I’ve only looked at the ‘HSPN’ tag in Tumblr twice ever, both times by accident; I guess it’s a combination of only having enough time to post and also it literally never occurring to me that anyone else used the tag. But the last time I glanced at it, I was surprised that not only had other blogs actually used it, but also that it was used exclusively to discuss Steve Holland. If the thing we’re best known for is our love of Steve Holland, that’s not bad.

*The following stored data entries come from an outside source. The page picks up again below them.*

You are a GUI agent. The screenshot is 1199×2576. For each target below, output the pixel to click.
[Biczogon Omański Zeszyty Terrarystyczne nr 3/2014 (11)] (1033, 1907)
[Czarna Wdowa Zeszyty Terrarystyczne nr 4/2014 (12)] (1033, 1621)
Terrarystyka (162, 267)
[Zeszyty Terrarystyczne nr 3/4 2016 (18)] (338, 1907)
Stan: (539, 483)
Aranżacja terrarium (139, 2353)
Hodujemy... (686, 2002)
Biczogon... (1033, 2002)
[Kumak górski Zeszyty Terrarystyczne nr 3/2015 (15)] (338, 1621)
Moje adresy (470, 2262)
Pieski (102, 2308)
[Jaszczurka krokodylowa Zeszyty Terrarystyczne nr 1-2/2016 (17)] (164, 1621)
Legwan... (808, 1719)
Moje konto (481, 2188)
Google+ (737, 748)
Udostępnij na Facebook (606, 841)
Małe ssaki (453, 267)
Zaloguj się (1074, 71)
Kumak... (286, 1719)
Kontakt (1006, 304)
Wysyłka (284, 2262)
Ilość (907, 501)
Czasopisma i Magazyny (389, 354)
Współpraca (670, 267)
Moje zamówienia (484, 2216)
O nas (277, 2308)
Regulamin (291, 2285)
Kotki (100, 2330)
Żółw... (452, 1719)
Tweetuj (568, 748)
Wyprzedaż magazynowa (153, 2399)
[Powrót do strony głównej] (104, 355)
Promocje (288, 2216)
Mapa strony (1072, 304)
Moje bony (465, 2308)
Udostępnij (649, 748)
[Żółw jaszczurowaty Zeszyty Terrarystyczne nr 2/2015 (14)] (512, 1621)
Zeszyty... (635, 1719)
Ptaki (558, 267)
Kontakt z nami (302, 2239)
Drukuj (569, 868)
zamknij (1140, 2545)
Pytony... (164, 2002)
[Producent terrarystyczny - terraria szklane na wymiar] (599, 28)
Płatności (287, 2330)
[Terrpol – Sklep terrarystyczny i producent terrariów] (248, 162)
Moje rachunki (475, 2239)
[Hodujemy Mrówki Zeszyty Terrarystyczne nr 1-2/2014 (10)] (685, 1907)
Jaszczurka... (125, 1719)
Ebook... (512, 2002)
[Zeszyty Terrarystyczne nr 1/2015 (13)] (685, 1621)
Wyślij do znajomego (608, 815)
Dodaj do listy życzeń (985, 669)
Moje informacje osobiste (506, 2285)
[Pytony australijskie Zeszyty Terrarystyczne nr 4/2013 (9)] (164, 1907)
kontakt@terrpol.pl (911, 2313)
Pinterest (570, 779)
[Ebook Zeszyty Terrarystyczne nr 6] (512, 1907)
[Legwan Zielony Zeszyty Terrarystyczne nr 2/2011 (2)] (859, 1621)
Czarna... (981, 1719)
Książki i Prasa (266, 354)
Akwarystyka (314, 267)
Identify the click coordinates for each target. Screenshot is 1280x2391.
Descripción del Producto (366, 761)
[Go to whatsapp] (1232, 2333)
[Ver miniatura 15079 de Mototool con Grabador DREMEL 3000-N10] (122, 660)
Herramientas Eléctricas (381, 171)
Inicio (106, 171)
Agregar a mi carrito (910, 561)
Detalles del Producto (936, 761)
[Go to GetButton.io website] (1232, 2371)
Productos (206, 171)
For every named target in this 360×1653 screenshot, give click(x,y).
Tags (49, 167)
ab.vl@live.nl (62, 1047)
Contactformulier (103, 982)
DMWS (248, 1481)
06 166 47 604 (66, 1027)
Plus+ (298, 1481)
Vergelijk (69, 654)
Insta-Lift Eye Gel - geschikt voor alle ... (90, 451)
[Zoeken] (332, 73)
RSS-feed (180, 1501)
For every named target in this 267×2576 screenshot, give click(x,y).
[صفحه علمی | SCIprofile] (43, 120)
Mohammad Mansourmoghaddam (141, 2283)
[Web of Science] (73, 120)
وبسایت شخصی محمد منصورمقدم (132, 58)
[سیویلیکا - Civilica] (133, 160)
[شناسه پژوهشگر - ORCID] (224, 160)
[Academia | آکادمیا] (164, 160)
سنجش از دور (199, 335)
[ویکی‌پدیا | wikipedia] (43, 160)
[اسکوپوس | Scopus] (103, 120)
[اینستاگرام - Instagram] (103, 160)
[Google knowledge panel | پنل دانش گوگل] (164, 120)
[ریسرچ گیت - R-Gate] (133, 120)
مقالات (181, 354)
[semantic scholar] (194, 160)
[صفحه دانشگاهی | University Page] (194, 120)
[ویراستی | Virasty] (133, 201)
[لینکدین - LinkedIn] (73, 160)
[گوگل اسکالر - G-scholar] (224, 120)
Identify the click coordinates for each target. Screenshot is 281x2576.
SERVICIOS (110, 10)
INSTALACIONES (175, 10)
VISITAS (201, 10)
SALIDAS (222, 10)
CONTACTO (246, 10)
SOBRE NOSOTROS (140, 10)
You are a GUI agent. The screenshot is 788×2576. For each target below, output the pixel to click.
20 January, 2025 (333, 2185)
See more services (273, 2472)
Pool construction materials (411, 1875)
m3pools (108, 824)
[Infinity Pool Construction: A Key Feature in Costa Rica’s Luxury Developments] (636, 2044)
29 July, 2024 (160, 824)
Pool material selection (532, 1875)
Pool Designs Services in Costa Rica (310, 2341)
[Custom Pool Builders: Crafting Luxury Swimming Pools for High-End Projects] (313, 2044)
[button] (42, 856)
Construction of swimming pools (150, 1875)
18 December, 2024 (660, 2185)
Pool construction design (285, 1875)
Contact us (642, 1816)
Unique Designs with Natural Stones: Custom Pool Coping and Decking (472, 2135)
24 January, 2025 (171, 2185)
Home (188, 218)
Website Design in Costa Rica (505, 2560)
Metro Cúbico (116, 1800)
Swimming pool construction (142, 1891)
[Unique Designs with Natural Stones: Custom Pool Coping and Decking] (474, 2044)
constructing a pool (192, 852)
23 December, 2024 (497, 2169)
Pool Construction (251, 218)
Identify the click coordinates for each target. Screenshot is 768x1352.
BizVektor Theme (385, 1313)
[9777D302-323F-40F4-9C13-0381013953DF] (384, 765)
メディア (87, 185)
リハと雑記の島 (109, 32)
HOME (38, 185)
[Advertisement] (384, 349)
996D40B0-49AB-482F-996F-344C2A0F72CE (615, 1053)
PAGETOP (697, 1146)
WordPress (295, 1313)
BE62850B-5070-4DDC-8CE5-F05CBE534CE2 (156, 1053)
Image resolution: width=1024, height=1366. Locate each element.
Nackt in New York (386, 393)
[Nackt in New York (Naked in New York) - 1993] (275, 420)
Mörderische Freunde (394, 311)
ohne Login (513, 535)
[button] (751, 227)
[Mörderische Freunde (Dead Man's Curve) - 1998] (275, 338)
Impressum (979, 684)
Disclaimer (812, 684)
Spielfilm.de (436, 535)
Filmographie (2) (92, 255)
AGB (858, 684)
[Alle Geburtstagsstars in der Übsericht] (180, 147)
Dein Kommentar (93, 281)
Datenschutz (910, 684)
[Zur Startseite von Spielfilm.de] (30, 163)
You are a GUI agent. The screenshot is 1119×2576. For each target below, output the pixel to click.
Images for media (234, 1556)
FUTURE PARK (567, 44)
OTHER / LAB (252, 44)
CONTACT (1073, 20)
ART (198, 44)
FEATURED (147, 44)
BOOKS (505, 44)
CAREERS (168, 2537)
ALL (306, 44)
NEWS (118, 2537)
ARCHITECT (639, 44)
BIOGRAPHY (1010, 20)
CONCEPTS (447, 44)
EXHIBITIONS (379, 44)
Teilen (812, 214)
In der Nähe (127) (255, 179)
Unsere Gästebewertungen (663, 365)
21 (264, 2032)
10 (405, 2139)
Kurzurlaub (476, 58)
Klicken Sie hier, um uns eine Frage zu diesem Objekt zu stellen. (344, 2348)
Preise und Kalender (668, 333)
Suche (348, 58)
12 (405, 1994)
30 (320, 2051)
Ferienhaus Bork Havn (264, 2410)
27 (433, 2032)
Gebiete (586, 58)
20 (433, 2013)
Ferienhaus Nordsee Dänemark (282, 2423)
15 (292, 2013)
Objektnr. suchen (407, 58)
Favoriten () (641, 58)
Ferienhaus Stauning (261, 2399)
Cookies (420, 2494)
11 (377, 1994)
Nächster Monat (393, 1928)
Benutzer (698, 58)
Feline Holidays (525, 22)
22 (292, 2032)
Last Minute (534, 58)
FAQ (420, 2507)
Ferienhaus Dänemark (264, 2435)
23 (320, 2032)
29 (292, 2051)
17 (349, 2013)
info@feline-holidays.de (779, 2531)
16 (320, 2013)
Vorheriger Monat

The irony of this is, of course, that Steve himself would probably be mortified that anyone was paying attention to him, let alone documenting his every move and giving him a pictorial farewell tour. (To quote one of our best posts about him, ‘Even I don’t get this one, and I’m Steve Holland.’) At the recent trophy celebration, he seemed baffled that anyone would want him to make a speech. But he was–and is–just as much a part of our narrative as anyone there, perhaps even more so, given his longevity as a member of the backroom staff and across the club. His service deserves to be recognized and celebrated, even if it’s only by a blog about hair jokes.
So thanks for everything you did for Chelsea, Steve, the greatest man in recorded and unrecorded history.
Brother: I bet Kanté and Costa just walk around doing impressions of Cahill all day. I could 100% see him doing that exact impression.
Me: Ha ha, I could see that. If I was Kanté, I would insist on always walking out of the tunnel after Cahill so I could do that impression constantly behind him. Cahill’s lucky Kanté plays in front of him, because otherwise he could do it during matches, too.
Brother: Apparently, this is a receipt from a dinner with Messi, Suárez, and Cesc. I hope Cesc said, I’ll take eight of the €87 quesadillas.
Me: The 27 pizzas crack me up. Also, why would anyone order a whiskey sour when there are like five bottles of Macallan and a billion Jeroboams of Dom?
Brother: It’s a great set of completely random orders. I hope the person who got the whiskey sour ate all 27 pizzas and is vomiting a lot right now.
Me: I assume a lot of that order is for children, because Cesc has like a billion kids (albeit one is a newborn) and I know Messi and Fang have a few. I feel like the person who got the whiskey sour was probably the same person who ordered the side of french fries and then extra bread when there was Wagyu beef and caviar [with tartare] on the table. Or Cesc, Messi, and Cannibal were like, Fuck it, we’re on vacation, all of this is for us. Conte text: Hi Cesc, I just saw your bill; you are not on the team anymore, xo, Conte.
Brother: I got to the part where you said Fang, started cracking up, and didn’t read the rest. I thought that Messi’s wife is named Fang, and then realized that you meant the cannibal.